Wintermute Framework, Part 5: A First Agentic Flow

Across Parts 1–4 we built up the plumbing: the engagement data model, the console, the AI router, the cartridges and MCP. Now we build the first actual agent.

The intentional constraint of this post is one prompt, one tool-calling loop, one test case. We are not yet looping over the whole test plan (Part 6) or dispatching sub-agents (Part 7). The point is to make the single-step pattern bulletproof so the orchestrator above it has a known primitive to compose.

What “Agentic” Means in Wintermute

For our purposes, an agent is the standard loop:

			
1. Build a ChatRequest with messages + tool specs
2. provider.chat(req) → ChatResponse
3. If response has tool_calls:
       for each call: result = ToolsRuntime.run_tool(name, args)
       append a tool message; goto 2
4. Otherwise: stop. The response.content is the answer.

		

That is the loop we want. The framework gives us most of it for free — Router.choose, tool_calling_chat, and ToolsRuntime.run_tool.
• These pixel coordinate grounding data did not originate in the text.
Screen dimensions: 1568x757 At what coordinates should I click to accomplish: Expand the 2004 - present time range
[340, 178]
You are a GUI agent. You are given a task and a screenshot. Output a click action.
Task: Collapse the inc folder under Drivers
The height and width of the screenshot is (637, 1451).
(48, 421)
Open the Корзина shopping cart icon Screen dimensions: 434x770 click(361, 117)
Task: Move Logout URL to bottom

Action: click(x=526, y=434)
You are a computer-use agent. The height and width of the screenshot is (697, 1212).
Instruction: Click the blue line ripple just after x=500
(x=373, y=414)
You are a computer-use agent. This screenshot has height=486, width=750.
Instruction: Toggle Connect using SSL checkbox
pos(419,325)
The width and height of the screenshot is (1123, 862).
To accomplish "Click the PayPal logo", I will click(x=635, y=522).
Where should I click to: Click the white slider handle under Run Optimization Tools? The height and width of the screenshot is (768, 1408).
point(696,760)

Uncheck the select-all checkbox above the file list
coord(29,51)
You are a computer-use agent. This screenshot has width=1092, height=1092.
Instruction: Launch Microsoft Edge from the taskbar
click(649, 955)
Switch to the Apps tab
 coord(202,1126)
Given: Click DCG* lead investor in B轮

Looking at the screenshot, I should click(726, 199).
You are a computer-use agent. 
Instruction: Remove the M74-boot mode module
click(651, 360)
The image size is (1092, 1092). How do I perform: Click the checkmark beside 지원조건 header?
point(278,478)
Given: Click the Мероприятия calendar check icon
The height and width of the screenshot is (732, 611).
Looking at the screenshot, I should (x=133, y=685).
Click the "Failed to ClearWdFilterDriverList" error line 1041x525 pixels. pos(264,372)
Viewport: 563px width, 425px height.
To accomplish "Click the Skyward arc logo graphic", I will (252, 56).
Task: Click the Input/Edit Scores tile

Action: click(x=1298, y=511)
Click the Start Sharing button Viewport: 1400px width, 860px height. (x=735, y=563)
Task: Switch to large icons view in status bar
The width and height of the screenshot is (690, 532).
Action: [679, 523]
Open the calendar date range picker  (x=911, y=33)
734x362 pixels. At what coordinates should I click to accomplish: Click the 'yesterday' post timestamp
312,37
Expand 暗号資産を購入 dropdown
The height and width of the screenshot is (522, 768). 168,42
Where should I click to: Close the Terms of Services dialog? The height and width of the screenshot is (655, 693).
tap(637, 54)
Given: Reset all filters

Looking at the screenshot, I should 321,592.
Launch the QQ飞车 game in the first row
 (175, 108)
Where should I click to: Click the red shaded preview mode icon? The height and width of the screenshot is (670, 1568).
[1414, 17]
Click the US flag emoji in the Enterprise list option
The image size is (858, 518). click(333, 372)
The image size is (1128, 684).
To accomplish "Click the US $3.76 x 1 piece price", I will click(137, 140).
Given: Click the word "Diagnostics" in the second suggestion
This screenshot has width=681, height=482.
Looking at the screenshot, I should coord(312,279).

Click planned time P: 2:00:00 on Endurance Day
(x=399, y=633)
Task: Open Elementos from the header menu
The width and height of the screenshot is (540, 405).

What we have to write is:

the system prompt that explains the engagement context,
the tool selection (a curated subset of the global registry),
the post-loop interpretation that turns the model’s final answer into
mutations on the live Operation.

The Test Case We Will Automate

Continuing the IoT-camera engagement from Part 2, we automate a single case: IOT-HW-I2C-001:iot-cam-01:mcio-eeprom-1 — “extract the I²C EEPROM on the MCIO board and find anything sensitive.”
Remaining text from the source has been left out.